Il serait opportun de réhabiliter une logique de régulation de la production, notamment pour des productions animales, pour gérer le nécessaire équilibre des marchés. Face aux tendances à la baisse de consommation de produits animaux, et à l’augmentation plus rapide de la production laitière face à celle de la consommation, il devient urgent d’accompagner au mieux les organisations de producteurs.
En ce qui concerne les productions végétales, l’amorce d’un dialogue entre grands pays producteurs de biocarburants pour flexibiliser et coordonner les politiques de développement de cette énergie renouvelable constituerait une voie complémentaire. On utiliserait ce débouché pour stabiliser les marchés internationaux tout en sécurisant la nouvelle stratégie en matière d’économie circulaire et de bioéconomie annoncée dans le Green Deal européen.
- Réhabilitation de la régulation par les prix à travers les aides contra-cycliques et les mécanismes d’ajustement aux frontières
L’acceptabilité du Green Deal dans les campagnes suppose une meilleure régulation des revenus. A court/moyen terme, nous conseillons une approche contracyclique dans le versement des aides de la PAC en prévoyant le non-versement d’une part des aides en cas de nouvelles flambées des prix agricoles, afin de les réserver pour les années où les prix auront rechuté. Des aides couplées à la production et/ou variant en fonction des prix, c’est-à-dire des aides contracycliques, seront toujours plus efficaces que des aides découplées, versées sans lien avec la production dans une logique de consommation budgétaire.
L’une des propositions phare du Green Deal européen est la mise en place d’un mécanisme d’ajustement carbone aux frontières. Si l’Union européenne utilise massivement l’accès à son marché intérieur comme contrepartie afin de tirer vers le haut les standards de production chez nos partenaires commerciaux, cela constituera un tournant majeur pour le commerce international.
4 piliers pour réussir le pari du Green deal
Il s’agira donc pour l’UE de montrer qu’elle est prête à se donner les moyens d’œuvrer à la transition environnementale de l’agriculture. La réduction des émissions de méthane et de protoxyde d’azote devra s’opérer dans le souci d’arbitrages complexes avec d’autres objectifs environnementaux mais aussi en tenant compte de la sécurité alimentaire et de l’économie des filières.
Le Green Deal est indéniablement l’occasion de lancer une nouvelle trajectoire de réformes de la PAC pour redonner à l’UE sa souveraineté en matière alimentaire, agricole et environnementale.
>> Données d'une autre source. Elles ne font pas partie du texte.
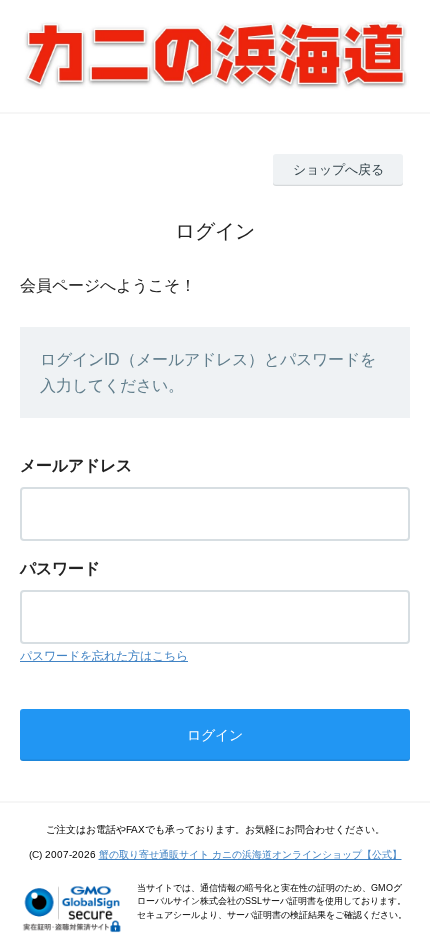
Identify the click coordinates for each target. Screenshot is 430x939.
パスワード (60, 568)
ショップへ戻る (338, 169)
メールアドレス (76, 465)
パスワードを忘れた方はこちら (104, 656)
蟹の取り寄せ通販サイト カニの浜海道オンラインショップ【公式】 (250, 854)
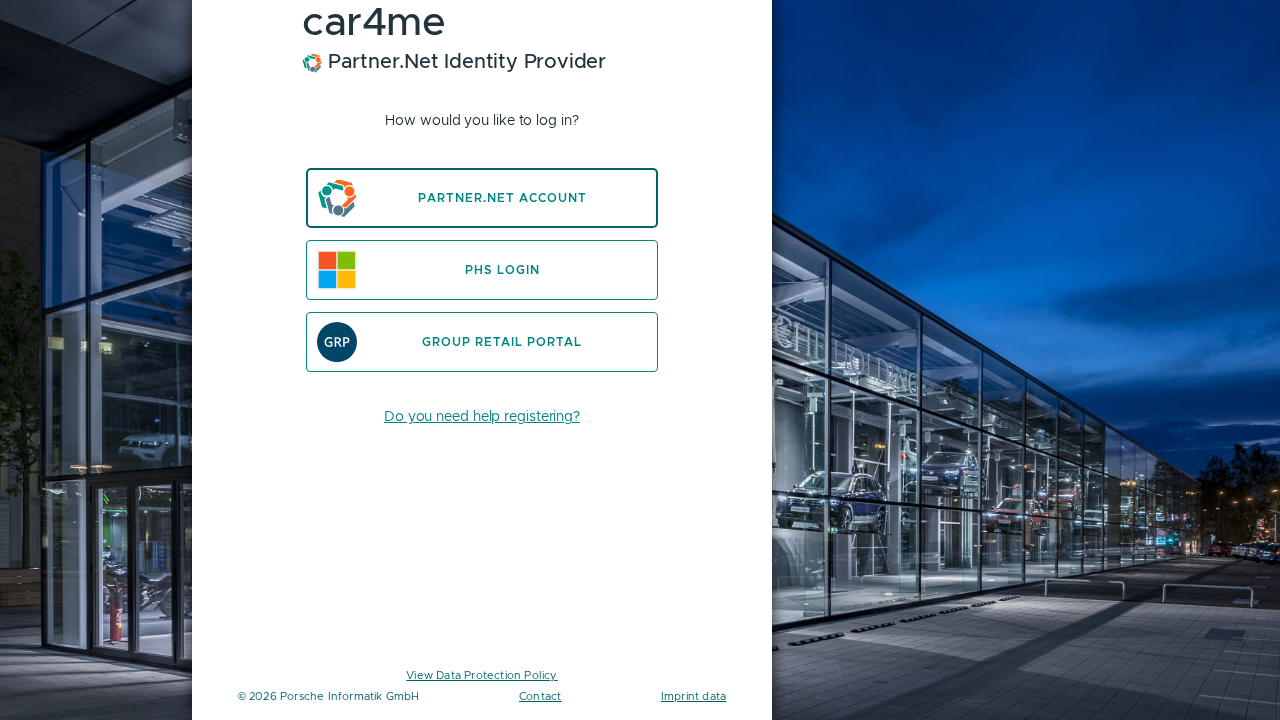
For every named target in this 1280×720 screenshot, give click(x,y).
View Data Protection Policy (481, 675)
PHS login (502, 270)
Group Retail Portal (502, 342)
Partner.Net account (502, 198)
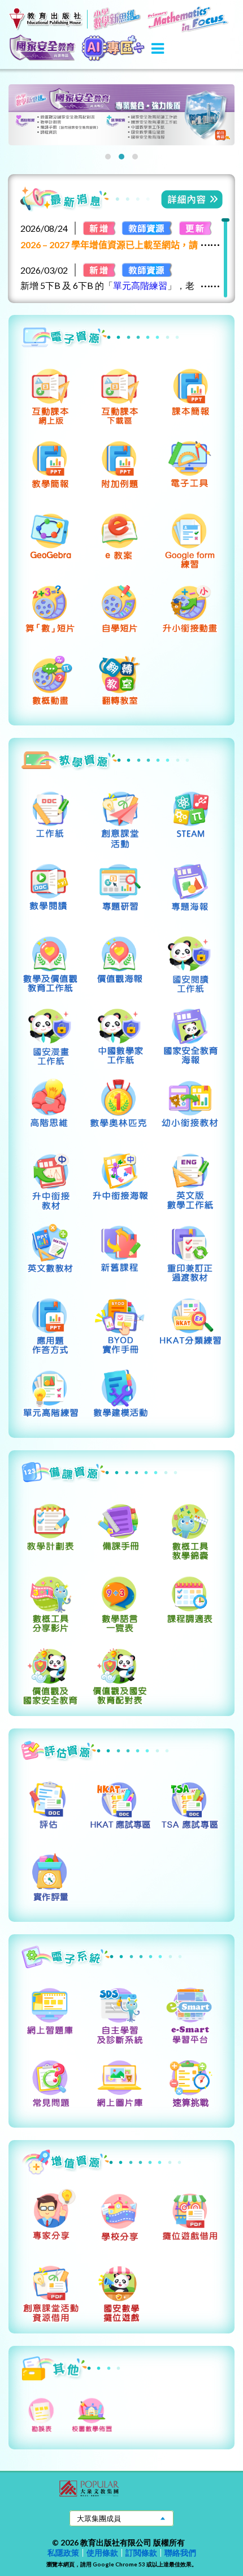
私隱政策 (63, 2552)
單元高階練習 (140, 285)
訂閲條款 (141, 2552)
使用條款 (102, 2552)
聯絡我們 (180, 2552)
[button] (108, 156)
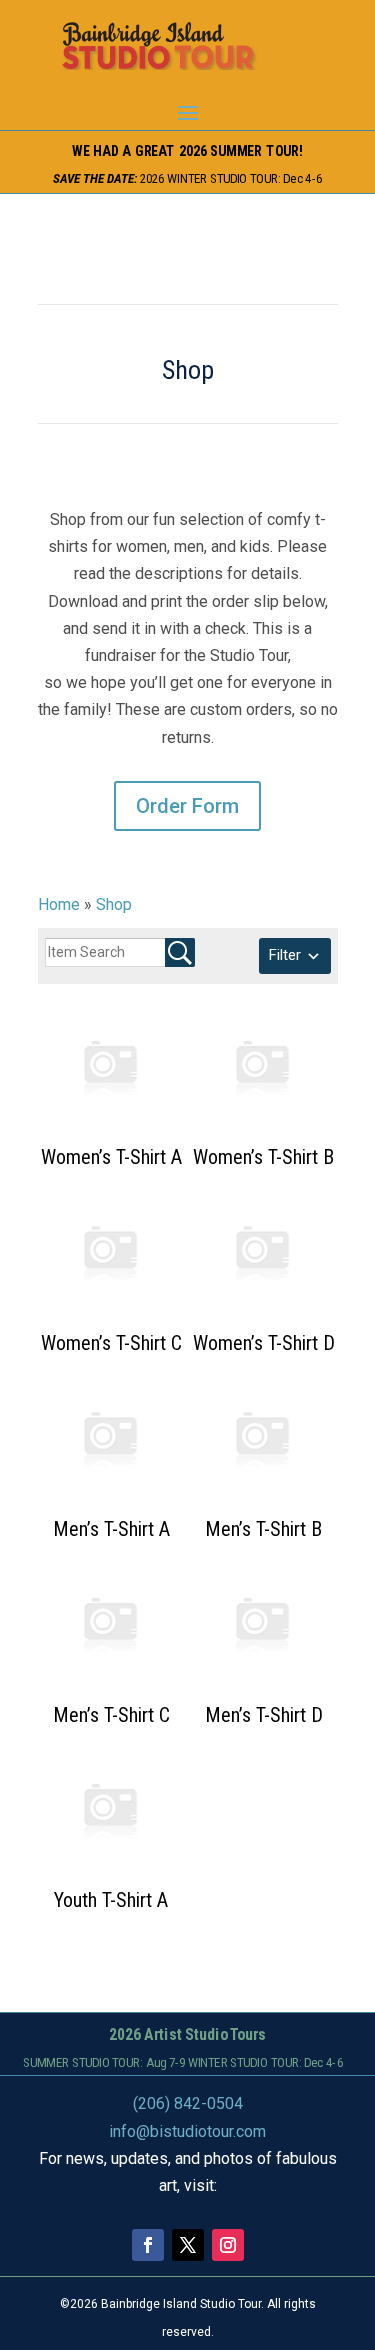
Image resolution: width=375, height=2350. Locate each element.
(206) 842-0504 (188, 2103)
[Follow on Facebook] (148, 2245)
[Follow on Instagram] (228, 2245)
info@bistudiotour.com (187, 2131)
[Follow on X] (188, 2245)
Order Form (187, 806)
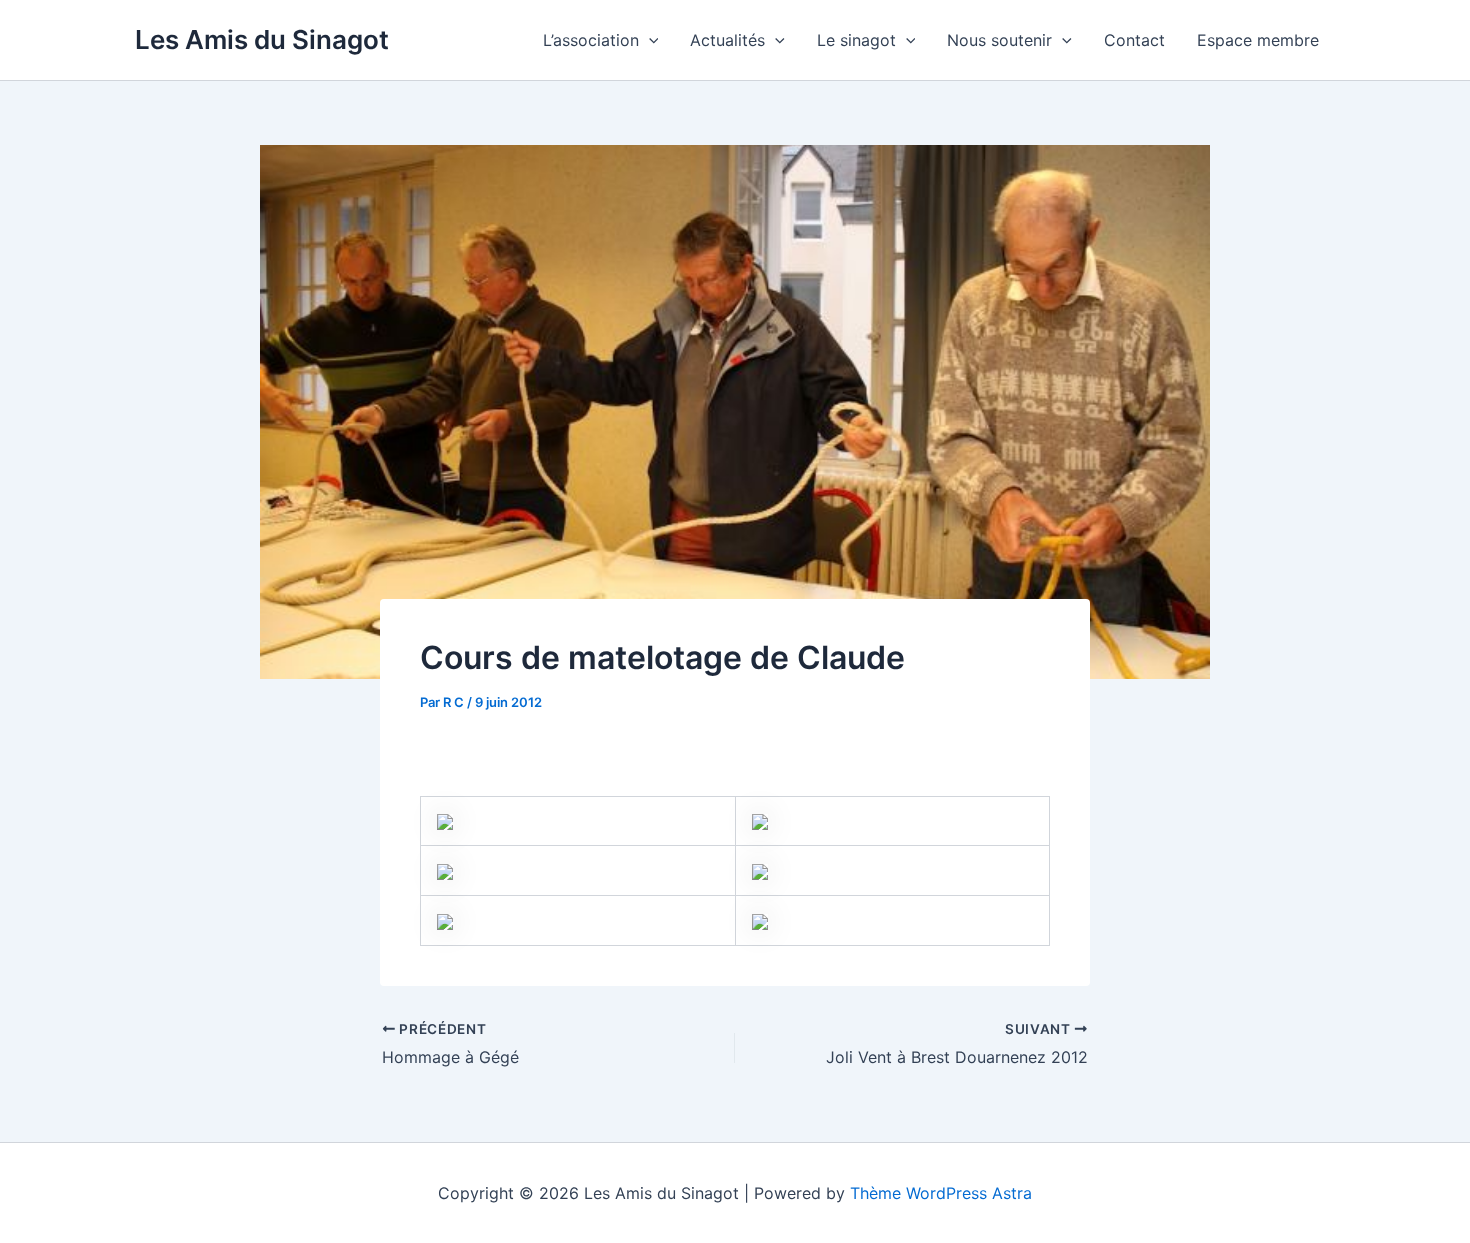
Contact (1134, 40)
Après la PAC des origines et celle issue de la réforme de 1992, cette troisième PAC pourrait s’organiser autour de 4 piliers.
- Le premier serait dévolu à l’organisation économique des producteurs et devrait notamment permettre aux organisations de producteurs et associations d’organisations de producteurs d’être en capacité d’ajuster leur offre pour ne pas déstabiliser leurs marchés. Cette responsabilisation des producteurs peut pour autant ne pas s’avérer suffisante et nécessite un pilotage des marchés par le niveau communautaire, seul garant de l’intégrité du marché unique.
- Dans le deuxième pilier se situeraient les mesures de gestion de crise à l’instar de l’aide à la réduction volontaire de la production laitière expérimentée avec succès en 2016 mais aussi la possibilité d’utiliser les biocarburants comme un stabilisateur des marchés grâce à une priorisation des usages alimentaires sur les usages non alimentaires. Pour les produits soumis aux aléas des prix internationaux, des aides contracycliques pourront permettre une stabilisation des revenus dans une optique d’efficience dans l’emploi des fonds publics et de plus-value communautaire en association avec les mesures de pilotage de marché.
- Le troisième pilier serait celui de la transition environnementale et énergétique en recourant à des approches contractuelles qui sont bien plus efficaces que les démarches fondées sur le verdissement d’aides découplées. Pour les agricultures des zones à handicaps naturels notamment, disposer d’aides couplées à la production nous semble nécessaire car les services rendus dans ces territoires dépendent directement de la production. De plus, il est important que le niveau communautaire reste le garant de la politique environnementale car, à défaut, renvoyer cette responsabilité aux Etats membres se traduira par un nivellement par le bas.
- Le quatrième nouveau pilier doit permettre d’assurer le renouvellement des générations et de soutenir l’investissement. La pyramide des âges des agriculteurs est plus que préoccupante et la décennie à venir sera décisive car sans assez d’hommes et de femmes dans l’agriculture, la valeur ajoutée et les capacités de transition des systèmes s’étioleront. Outre l’aide à l’installation, une meilleure articulation entre la PAC et les politiques foncières des Etats membres est indispensable car l’accès au foncier est le passage obligé pour assurer le renouvellement des générations et c’est lors de l’installation que les investissements offrent le plus grand levier possible pour orienter les exploitations vers la durabilité qu’elle soit environnementale, économique ou sociale.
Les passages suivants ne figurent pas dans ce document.